Futures risk limits refer to a set of measures established to reduce potential trading risks and losses. In a trading environment with high price volatility, traders who use high leverage to hold large positions may face significant risks of liquidation losses. If the insurance fund is depleted, an automatic deleveraging system may be triggered, posing additional risks to other traders.
Therefore, MEXC employs a risk limit mechanism for all trading accounts, using a tiered margin system for risk control, where the leverage multiplier depends on the size of the position; the larger the position, the lower the available leverage. Users can adjust the leverage multiplier themselves, and the initial margin rate is calculated based on the leverage multiplier adjusted by the user.
On the MEXC official website, click on [Futures] at the top to enter the futures trading page. Then, select [Risk Limit] and click [View all futures risk limits] to access the page detailing futures risk limits.
On the futures risk limit page, select the desired futures token name to view the corresponding risk limit information. The image below shows the risk limit tiers for BTC USDT-M perpetual futures.
1) On the MEXC App's homepage, tap on [Futures].
2) On the futures trading page, tap on the settings icon […] in the upper right corner.
3) Select [Futures Info].
4) Tap on [Risk Limit] and select the desired futures token name to view the corresponding risk limit information. The image below shows the risk limit tiers for BTC USDT perpetual futures.

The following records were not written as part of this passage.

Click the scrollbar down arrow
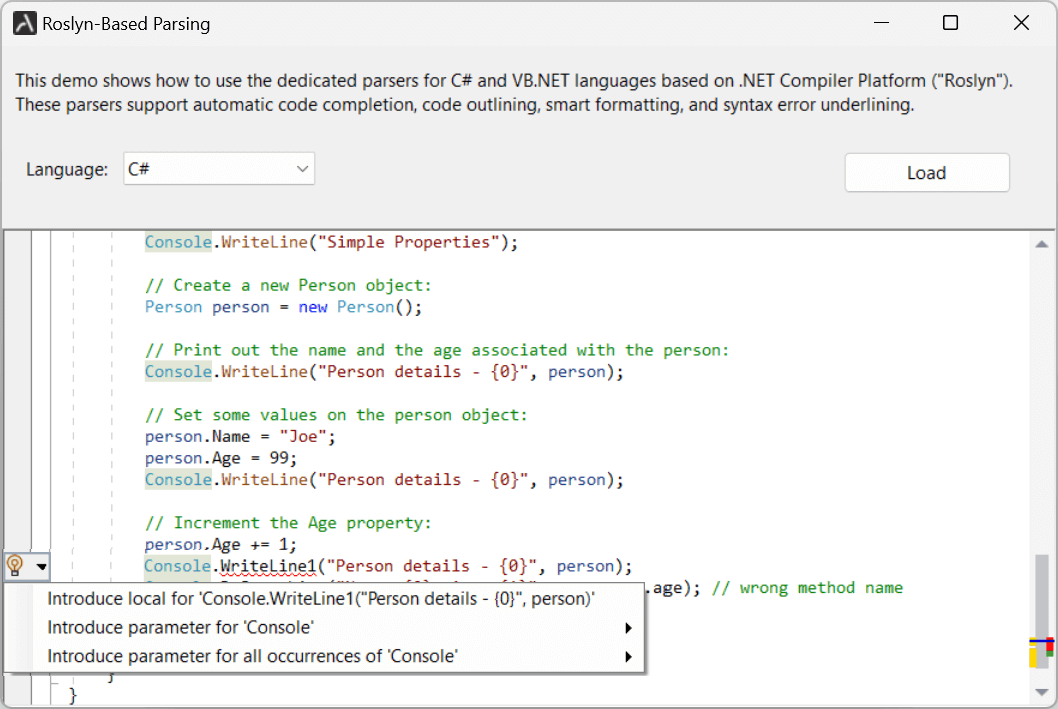Viewport: 1058px width, 709px height. tap(1041, 692)
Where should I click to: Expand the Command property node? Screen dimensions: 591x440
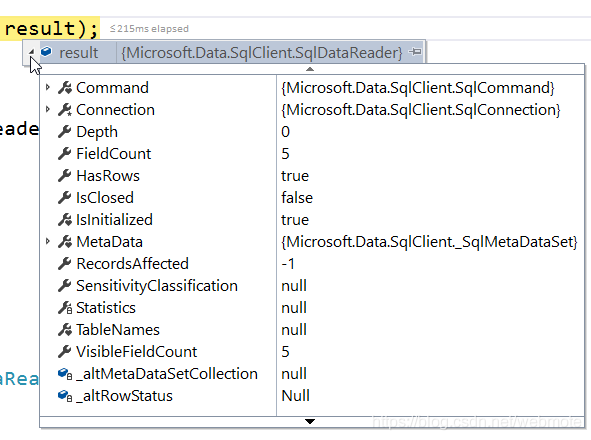click(x=47, y=87)

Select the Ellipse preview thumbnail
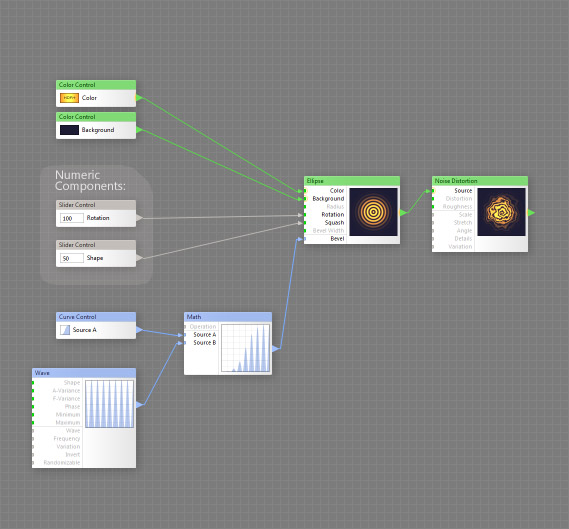pos(373,212)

The image below displays the risk limit tiers for ZK USDT perpetual futures:
The leverage multiplier determines the position limit; the higher the leverage, the smaller the maximum position that can be opened by the user. As shown in the image above, there are five risk limit tiers for ZK USDT perpetual futures, with different leverage multipliers corresponding to different position sizes. When the user adjusts the leverage to 75x, the position limit is approximately 18,262 USDT. When the leverage is adjusted to 30x, the position limit changes to 91,310 USDT.

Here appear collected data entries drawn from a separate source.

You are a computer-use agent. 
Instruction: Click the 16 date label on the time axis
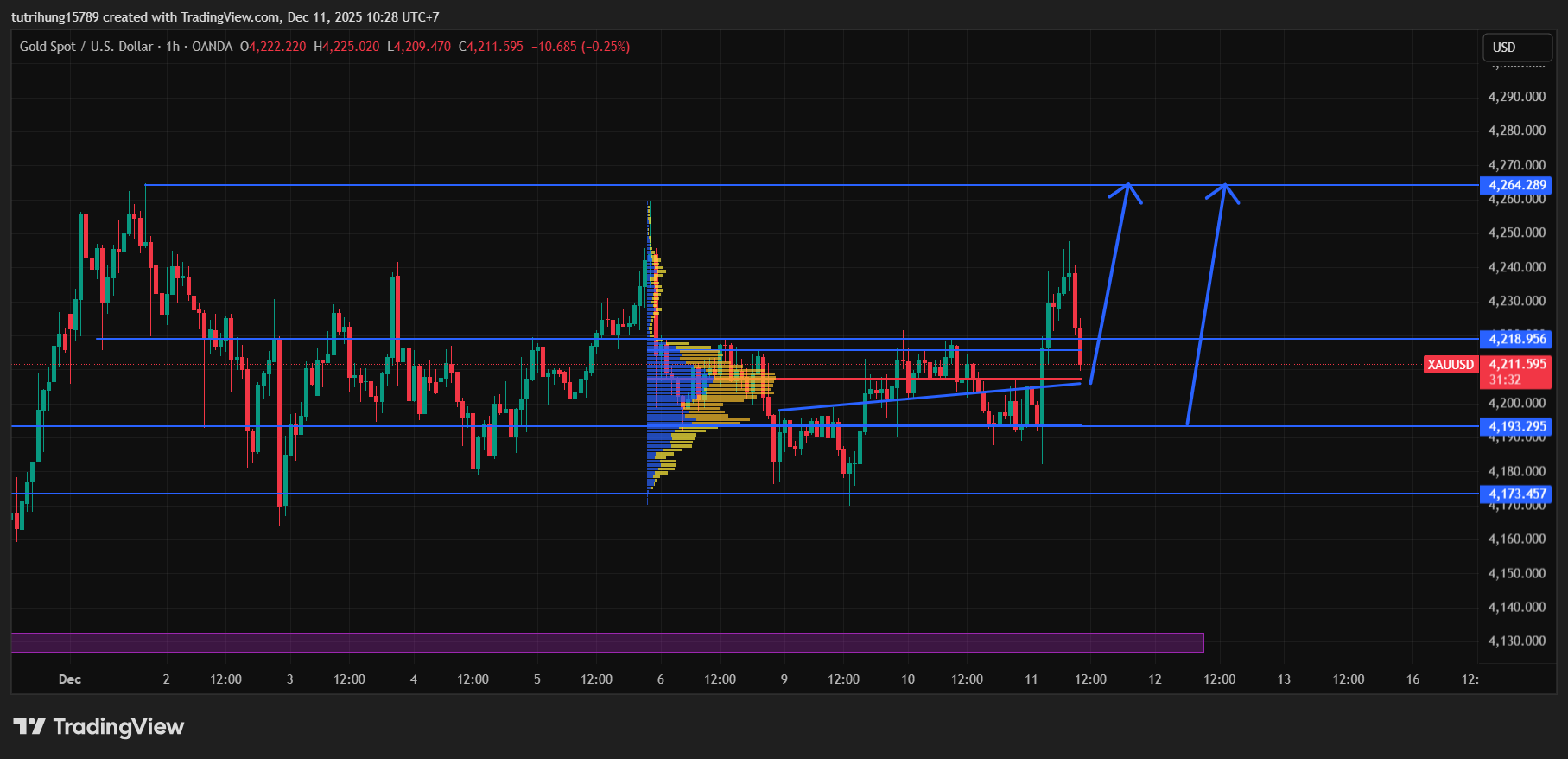[1412, 679]
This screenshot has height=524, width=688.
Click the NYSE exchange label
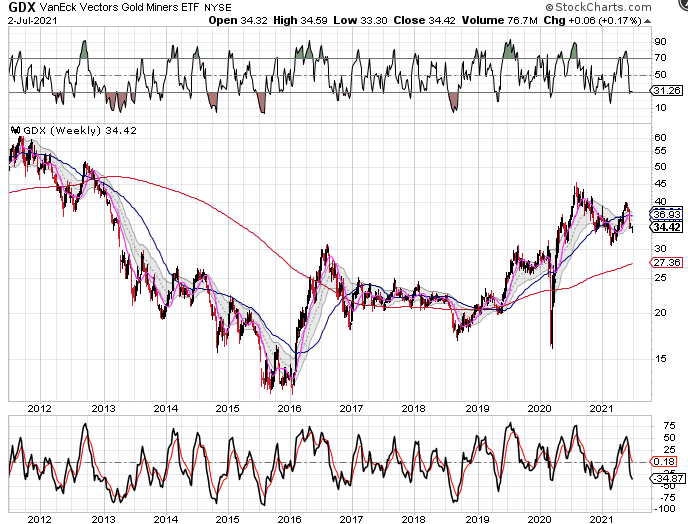point(217,10)
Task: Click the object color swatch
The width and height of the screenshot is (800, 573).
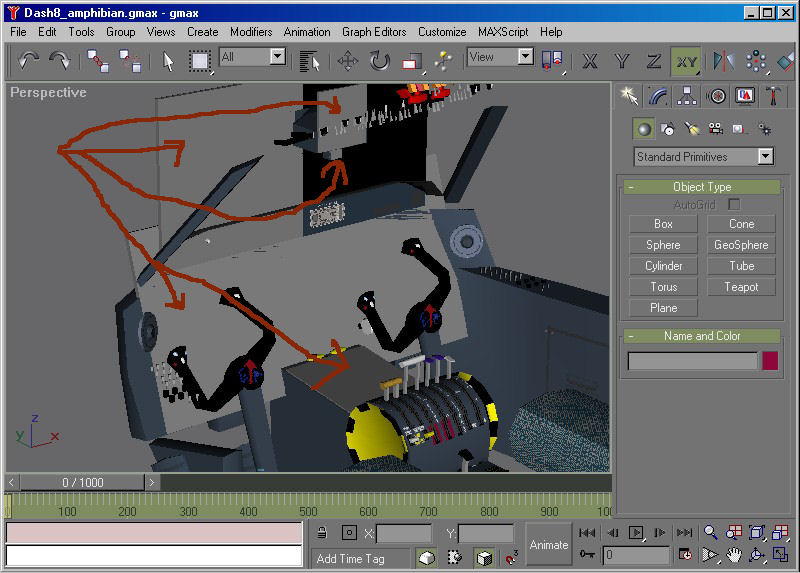Action: pos(770,361)
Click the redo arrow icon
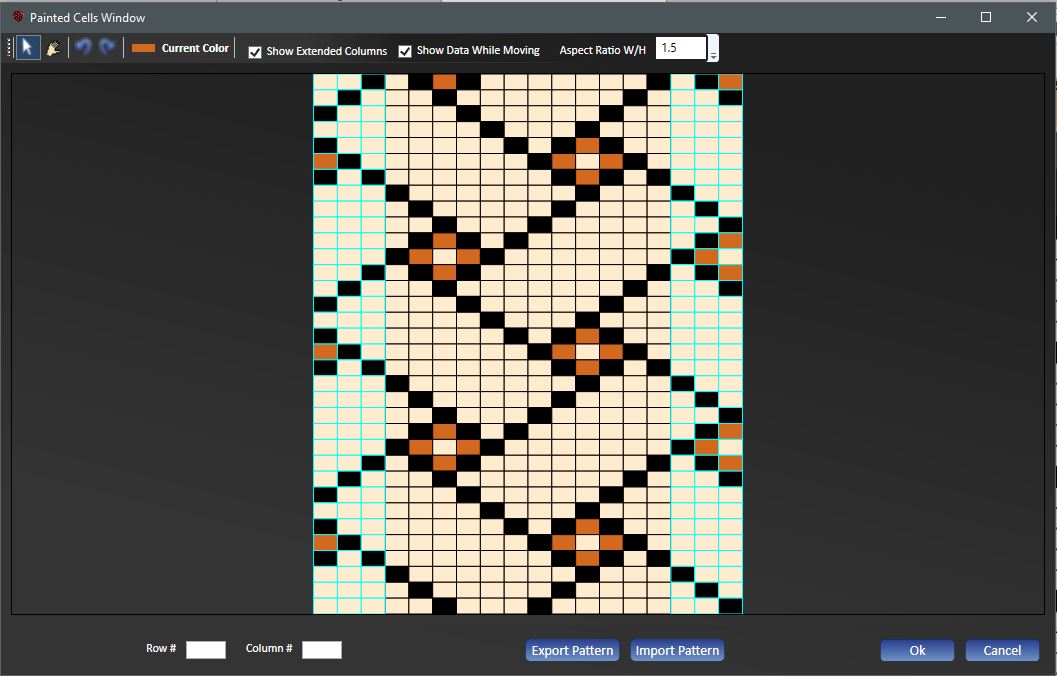This screenshot has height=676, width=1057. (107, 48)
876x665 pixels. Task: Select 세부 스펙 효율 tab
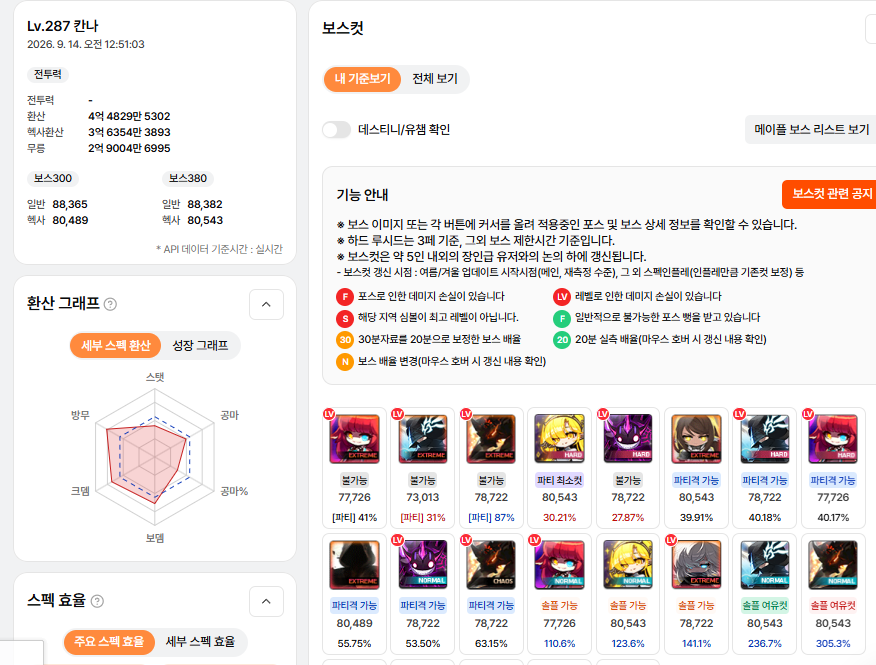[x=200, y=642]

The maintenance margin rate is calculated based on the size of the user's position, not the leverage multiplier adjusted by the user. This means that the maintenance margin rate is not affected by the leverage multiplier.
As shown in the image of the ZK USDT perpetual futures risk limit tiers, the larger the position size, the higher the maintenance margin rate. If your position size ranges from 0 USDT to 18,262 USDT, the corresponding maintenance margin rate is 0.7%. If your position size increases to fall within the range of 18,262 USDT to 36,524 USDT, the corresponding maintenance margin rate is 1.2%.
Maintenance margin directly affects the forced liquidation price. When the margin balance of a position falls below the maintenance margin, the position will be liquidated or reduced. Therefore, it is strongly recommended that users pay attention to their margin balance level to avoid forced liquidation.
Please note that in cases of abnormal price fluctuations and extreme market conditions, the system will take additional measures to maintain market stability, including but not limited to: adjusting the maximum leverage, adjusting position limits for different tiers, and adjusting the maintenance margin ratios for different tiers.
Disclaimer: This information does not provide advice on investment, taxation, legal, financial, accounting, consultation, or any other related services, nor does it constitute advice to purchase, sell, or hold any assets. MEXC Learn provides information for reference purposes only and does not constitute investment advice. Please ensure you fully understand the risks involved and exercise caution when investing. The platform is not responsible for users' investment decisions.